La liturgia griega lo llama «protocletós» o «primer llamado». Comparte el podio con Juan; era una tarde que conserva el evangelista en su relato la frescura del primer encuentro.
El Bautista alentó la esperanza y se dedicó a enseñar que el asunto de la llegada del Mesías se resolvería en breve. Eso estaba comentando con sus discípulos en amigable y encendida charla cuando Jesús va a dar comienzo su vida pública. Pocos días antes dejó colgadas sus herramientas ante la mirada expectante de su madre, María, y se encamina al Jordán. Juan el Bautista no desperdició la ocasión: «he ahí el Cordero de Dios». Dos de ellos se levantan con los ojos encendidos y apasionados; se intercambiaron dos preguntas que iban con respuesta pagada: «¿Qué buscáis?», «¿Dónde habitas?». Desde las cuatro de la tarde hasta el anochecer estuvieron juntos y se puede decir que allí empezó la aventura.
Gozo espiritual, palabras primeras que sabían a promesas de bien. Esa tarde fue la alborada de la era de la gracia. Le faltó tiempo a Andrés para decírselo a su hermano Pedro. Pero este encuentro primero no fue llamada.
Andrés volvió a integrarse a sus tareas de pescador y ahí sí que lo llamó Jesús junto con otros tres: «Venid, os haré pescadores de hombres».
El seguimiento fue en serio: dejó las labores del mar, barcas y redes, la familia, la casa y el terruño cambiando todo por una vida pobre y andariega con Jesús, aprendiendo siempre de Él, gozando de su bondad, disfrutando de su compañía, quedándose boquiabierto cuando se enfrentó a los poderosos fariseos cantándole las cuarenta y embrujado por su enseñanza que le hacía ver el mundo del revés si Jesús repetía las bienaventuranzas.
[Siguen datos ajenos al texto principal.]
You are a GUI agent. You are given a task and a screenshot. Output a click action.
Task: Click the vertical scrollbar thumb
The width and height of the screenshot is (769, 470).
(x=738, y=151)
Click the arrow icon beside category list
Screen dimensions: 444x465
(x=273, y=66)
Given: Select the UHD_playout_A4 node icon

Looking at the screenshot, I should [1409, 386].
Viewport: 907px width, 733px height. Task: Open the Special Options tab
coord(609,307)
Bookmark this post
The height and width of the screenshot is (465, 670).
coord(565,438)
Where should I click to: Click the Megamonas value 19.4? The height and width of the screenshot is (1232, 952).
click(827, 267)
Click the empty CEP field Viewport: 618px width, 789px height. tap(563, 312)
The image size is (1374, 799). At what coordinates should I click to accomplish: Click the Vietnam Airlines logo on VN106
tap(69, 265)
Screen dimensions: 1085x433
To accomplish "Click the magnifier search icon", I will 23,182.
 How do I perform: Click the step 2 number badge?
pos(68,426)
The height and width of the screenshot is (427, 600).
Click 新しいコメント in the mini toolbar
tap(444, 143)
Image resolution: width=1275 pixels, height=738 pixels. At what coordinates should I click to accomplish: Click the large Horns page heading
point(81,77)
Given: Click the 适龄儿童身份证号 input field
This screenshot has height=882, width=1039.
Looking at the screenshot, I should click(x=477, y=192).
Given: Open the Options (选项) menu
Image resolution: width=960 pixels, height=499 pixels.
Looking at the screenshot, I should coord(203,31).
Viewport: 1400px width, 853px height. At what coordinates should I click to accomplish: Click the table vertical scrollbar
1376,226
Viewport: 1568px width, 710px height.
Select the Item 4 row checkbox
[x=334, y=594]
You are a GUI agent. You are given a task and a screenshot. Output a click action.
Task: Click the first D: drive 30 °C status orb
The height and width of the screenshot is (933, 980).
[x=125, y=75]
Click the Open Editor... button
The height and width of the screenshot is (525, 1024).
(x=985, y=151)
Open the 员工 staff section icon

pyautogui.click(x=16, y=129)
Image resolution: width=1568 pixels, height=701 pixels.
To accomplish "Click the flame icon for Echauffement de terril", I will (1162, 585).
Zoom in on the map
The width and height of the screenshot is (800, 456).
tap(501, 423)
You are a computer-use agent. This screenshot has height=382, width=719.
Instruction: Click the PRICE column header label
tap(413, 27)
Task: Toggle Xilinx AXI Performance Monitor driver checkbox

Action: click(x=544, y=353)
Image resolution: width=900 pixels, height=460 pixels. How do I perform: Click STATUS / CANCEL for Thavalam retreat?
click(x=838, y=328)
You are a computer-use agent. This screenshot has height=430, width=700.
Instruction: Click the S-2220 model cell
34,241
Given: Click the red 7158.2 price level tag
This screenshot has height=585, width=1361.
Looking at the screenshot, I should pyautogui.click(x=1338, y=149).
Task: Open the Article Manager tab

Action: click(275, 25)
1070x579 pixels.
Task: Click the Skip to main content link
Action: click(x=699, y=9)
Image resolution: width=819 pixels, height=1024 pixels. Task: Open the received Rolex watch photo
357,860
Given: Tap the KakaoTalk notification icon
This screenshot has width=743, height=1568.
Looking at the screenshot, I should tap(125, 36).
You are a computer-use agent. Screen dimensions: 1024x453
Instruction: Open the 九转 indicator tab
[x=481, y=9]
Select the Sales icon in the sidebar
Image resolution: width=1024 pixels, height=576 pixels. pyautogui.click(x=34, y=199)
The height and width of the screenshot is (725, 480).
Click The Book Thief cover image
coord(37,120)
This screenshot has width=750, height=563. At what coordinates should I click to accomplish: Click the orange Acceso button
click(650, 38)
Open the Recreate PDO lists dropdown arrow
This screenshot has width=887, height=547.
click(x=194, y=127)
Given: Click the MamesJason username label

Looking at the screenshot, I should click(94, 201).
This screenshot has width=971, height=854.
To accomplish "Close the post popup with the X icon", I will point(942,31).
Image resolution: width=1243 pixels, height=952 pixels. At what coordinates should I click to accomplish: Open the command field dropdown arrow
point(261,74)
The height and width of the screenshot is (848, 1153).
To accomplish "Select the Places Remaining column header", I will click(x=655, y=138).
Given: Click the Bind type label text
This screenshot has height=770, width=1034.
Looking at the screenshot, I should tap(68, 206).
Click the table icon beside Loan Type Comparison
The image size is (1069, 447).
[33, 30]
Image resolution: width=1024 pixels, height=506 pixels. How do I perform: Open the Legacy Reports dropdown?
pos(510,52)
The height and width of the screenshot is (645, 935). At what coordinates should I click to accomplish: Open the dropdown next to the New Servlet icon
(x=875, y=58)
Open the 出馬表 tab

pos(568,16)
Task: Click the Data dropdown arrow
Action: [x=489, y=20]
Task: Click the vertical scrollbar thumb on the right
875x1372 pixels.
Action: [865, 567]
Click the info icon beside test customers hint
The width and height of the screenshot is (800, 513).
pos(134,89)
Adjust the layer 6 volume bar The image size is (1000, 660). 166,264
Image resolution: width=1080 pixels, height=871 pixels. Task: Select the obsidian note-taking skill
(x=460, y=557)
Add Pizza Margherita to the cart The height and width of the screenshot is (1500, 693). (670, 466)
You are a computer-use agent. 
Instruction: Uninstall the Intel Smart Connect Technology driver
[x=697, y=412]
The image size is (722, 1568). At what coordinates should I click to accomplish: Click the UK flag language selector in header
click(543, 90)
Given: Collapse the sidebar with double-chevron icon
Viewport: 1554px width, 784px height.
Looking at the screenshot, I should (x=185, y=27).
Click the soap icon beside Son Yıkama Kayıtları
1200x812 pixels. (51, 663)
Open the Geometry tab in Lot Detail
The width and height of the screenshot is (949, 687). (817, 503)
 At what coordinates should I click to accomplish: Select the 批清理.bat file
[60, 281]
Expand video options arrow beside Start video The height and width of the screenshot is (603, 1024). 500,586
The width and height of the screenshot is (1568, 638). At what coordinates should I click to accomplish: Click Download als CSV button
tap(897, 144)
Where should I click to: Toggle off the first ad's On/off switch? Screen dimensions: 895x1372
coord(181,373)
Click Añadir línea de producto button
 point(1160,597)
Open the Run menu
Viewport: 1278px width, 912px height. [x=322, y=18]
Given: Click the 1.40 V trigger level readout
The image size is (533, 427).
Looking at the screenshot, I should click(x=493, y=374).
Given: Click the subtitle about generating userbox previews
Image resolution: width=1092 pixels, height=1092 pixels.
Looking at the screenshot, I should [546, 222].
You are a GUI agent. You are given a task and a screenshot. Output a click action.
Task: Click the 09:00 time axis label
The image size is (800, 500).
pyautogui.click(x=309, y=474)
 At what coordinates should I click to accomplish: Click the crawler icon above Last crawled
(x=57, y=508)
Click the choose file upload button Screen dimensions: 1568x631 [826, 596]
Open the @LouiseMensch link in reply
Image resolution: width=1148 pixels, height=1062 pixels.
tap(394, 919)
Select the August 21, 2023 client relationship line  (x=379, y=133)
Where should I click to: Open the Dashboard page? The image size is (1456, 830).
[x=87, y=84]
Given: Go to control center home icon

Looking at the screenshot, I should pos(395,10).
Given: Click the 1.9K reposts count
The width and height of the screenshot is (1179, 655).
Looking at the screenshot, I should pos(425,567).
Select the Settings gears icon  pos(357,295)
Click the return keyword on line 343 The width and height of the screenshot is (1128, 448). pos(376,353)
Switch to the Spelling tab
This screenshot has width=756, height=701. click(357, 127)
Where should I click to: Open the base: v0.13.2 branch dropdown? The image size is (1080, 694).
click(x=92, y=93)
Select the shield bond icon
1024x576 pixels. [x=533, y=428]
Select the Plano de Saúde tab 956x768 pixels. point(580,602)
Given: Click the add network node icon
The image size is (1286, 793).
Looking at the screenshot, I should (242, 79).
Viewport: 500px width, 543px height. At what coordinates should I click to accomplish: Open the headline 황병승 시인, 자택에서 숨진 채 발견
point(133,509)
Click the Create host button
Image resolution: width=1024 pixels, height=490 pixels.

De verdad que mientras la cosa duraba no le importaron demasiado las privaciones, los sufrimientos y la vida anónima.
Pocas veces estuvo en primer plano como su hermano Pedro; hasta Juan y Santiago estaban más cerca de Jesús. Andrés intervenía poco; sí lo hizo en aquella multiplicación milagrosa, cuando se acercó a ofrecerle los cinco panes y dos peces que brindaba el generoso chaval, porque había una multitud hambrienta siguiéndole. Ah, también hizo de intermediario con aquellos griegos que querían ver a Jesús y poco más.
Natural de Betsaida, junto al lago de Genesaret, cuna de apóstoles; de allí procedían también Pedro, Juan, Santiago y Felipe. Todos eran gente sencilla, como Andrés, poco cultos, curtidos por el sol y el viento, y con el léxico propio de los hombres de mar.
No se sabe si se casó o no, sí que era mayor que Pedro.
Parece ser –lo dice una antigua tradición utilizada por antiguos escritores eclesiásticos– que evangelizó parte del sur de la Rusia actual, Escitia, la amplia zona de contacto entre Europa y Asia, donde los cultos eran gente depravada y los naturales pobres ignorantes usaban costumbres bárbaras: Asia Menor, el Peloponeso, Tracia, Capadocia, Bitinia, Epiro… Dicen que murió en Patrás, Crimea, y afirman que, como su hermano Pedro, también con cruz; pero ninguna fue como la del Maestro; la de Andrés tenía forma de aspa, formando una equis. Los artistas Murillo, Ribera, Miguel Ángel y Rubens lo dejaron así inmortalizado para la posteridad con su iconografía particular.
Cuenta la historia legendaria que aquel procónsul de Acaya, Egeas, fue extremadamente celoso en el cumplimiento de su deber; sabía que en la Urbe no eran precisamente muy bien vistos aquellos judíos que seguían al nazareno que mandó crucificar Poncio Pilato en Jerusalén, años atrás; y como en su zona eran muchas las conversiones a aquella locura absurda y sin sentido de adorar a un crucificado considerado como salvador, lo mandó azotar y atarlo por cuatro días con sus noches a los palos.
Así murió el testigo de la Verdad que se llamó Andrés, con pocos datos personales, pero testigo de Jesús resucitado y cumplidor hasta el fin de su encargo.
La cruz aspada es prerrogativa de uno; la cruz diaria, común al cristiano.